だが、次もそうなるとはかぎらない。ガラム・バラウールが死んだ今、逸早くロゲ・ドラキスを手に入れなければ、ふたたび他国から侵略される可能性もありうる。少なくとも、あの力を他国に奪われるわけにはいかなかった。
「よその国はいざ知らず、アフルワーズは今でも我が国を激しく敵視している。今のうちに、かつての六国同盟を切り崩さなければならない。ロゲ・ドラキスのこともそうだが、アマユールの件も――」
「承知しておりまする」
もともと曲がっている腰をさらに折り、老宰相は国王に一礼した。
☆
赤毛を泡だらけにしていたマルルーナは、クリオとレティツィアの話を聞いて目を丸くした。
「ちょ――そ、それほんだたたっ、いたたっ!」
「何やってるのよ……そりゃしみるって」
クリオは手桶で湯をすくい、マルルーナの頭にそそぎかけた。
「カントレールさん、内密にとはいわれていないけど、大声で喧伝するようなことでもないから、少し抑えてもらえる?」
「は、はい、すいません……」
クリオの手を借りて泡を流したマルルーナは、目もとをこすりながら湯船に身を沈めた。
きょうの大浴場の利用は一年生と五年生の番だった。多少のばらつきはあるにせよ、五年生ともなれば、どんなに若くても二一歳、中には二五歳の女性もいる。まだ一六、七のクリオたちとくらべると、さすがにみんな大人っぽい。

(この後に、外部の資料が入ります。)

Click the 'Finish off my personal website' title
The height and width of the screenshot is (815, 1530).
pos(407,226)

そんな先輩たちに聞かれないよう、マルルーナはことさら声をひそめ、
「……そ、それで、さっきの話、本当なんですかー?」
「学長が生徒たちに嘘をつく理由がある?」
「…………」
小さな椅子に腰掛けて豊かな金髪に櫛を通すレティツィアを、クリオは湯船の縁に顎を乗せてぼんやりと見つめている。視線の先にあるのはきゅっと引き締まった少女のふくらはぎだった。
「それにしても、大貴族のお供ですかー……」
顎のあたりまでお湯に浸かったマルルーナは、ちゃぷちゃぷと目を洗い、静かにゆっくりと溜息をついた。

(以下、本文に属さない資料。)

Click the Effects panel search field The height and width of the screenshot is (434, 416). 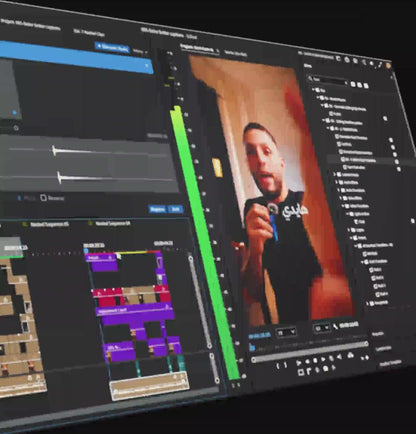pyautogui.click(x=328, y=80)
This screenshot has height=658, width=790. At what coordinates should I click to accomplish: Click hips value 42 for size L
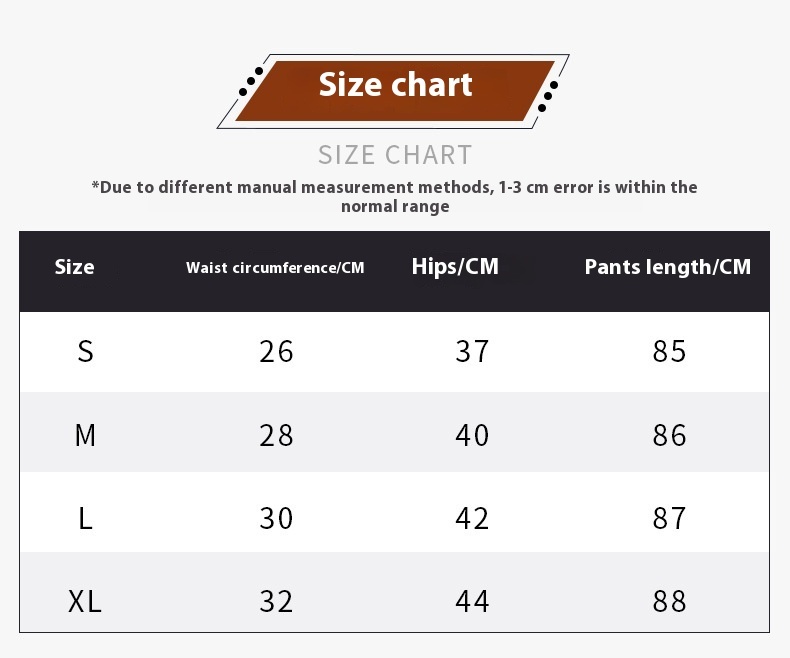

けさ掲示板で呼び出されたクリオたちは、放課後の自由時間に学長室に集められ、モーズ学長から話を聞かされた。いわく、来週から始まる二週間の夏期休暇中、さる大物貴族の護衛として狩りに同行してもらえないかという。狩りといっても、王家が所有する広大な森の中で陣を張りつつ移動する、三泊四日をかけておこなう一種の小旅行のようなものだった。